• [EXERCISE DIRECTIONS]
Rewrite the material below with "Setup Wizard" swapped for "Installation Assistant" and everything else unchanged, leaving out the pictures.

• [RECORDS]
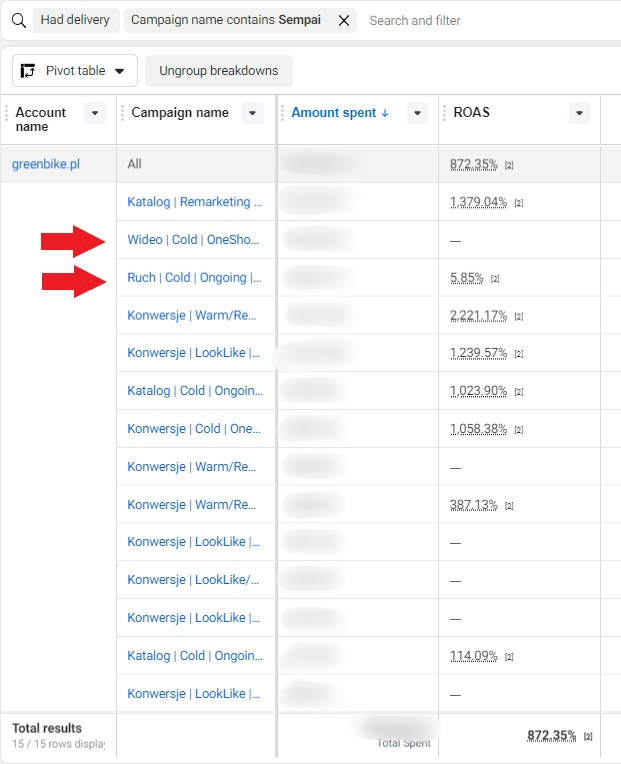Open the Ruch | Cold | Ongoing campaign
The width and height of the screenshot is (621, 764).
click(x=194, y=278)
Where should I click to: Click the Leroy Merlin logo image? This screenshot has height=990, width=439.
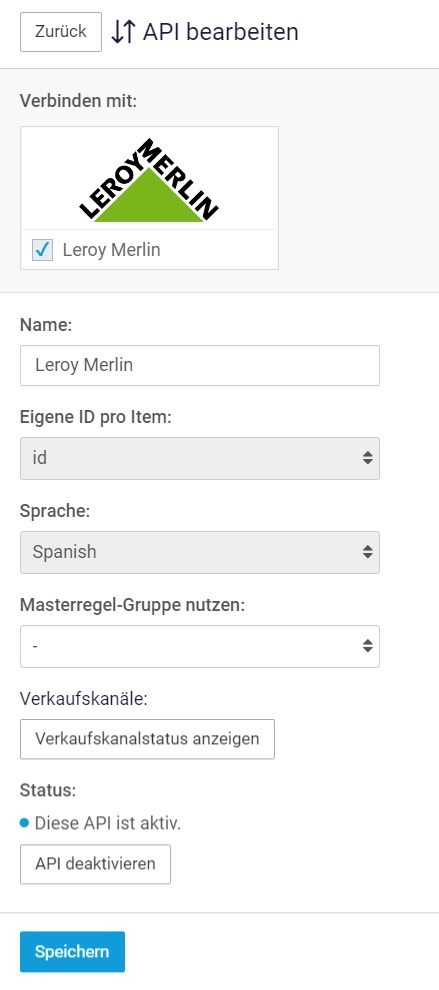149,180
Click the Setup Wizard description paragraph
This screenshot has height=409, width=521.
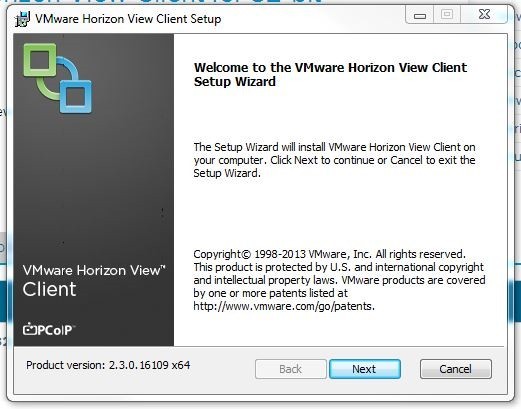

• [FULL OUTPUT]
Open the Ruch | Cold | Ongoing campaign
The width and height of the screenshot is (621, 764).
click(x=194, y=278)
Where should I click to: Click the Leroy Merlin logo image? This screenshot has height=990, width=439.
149,180
Click the Installation Assistant description paragraph
This screenshot has height=409, width=521.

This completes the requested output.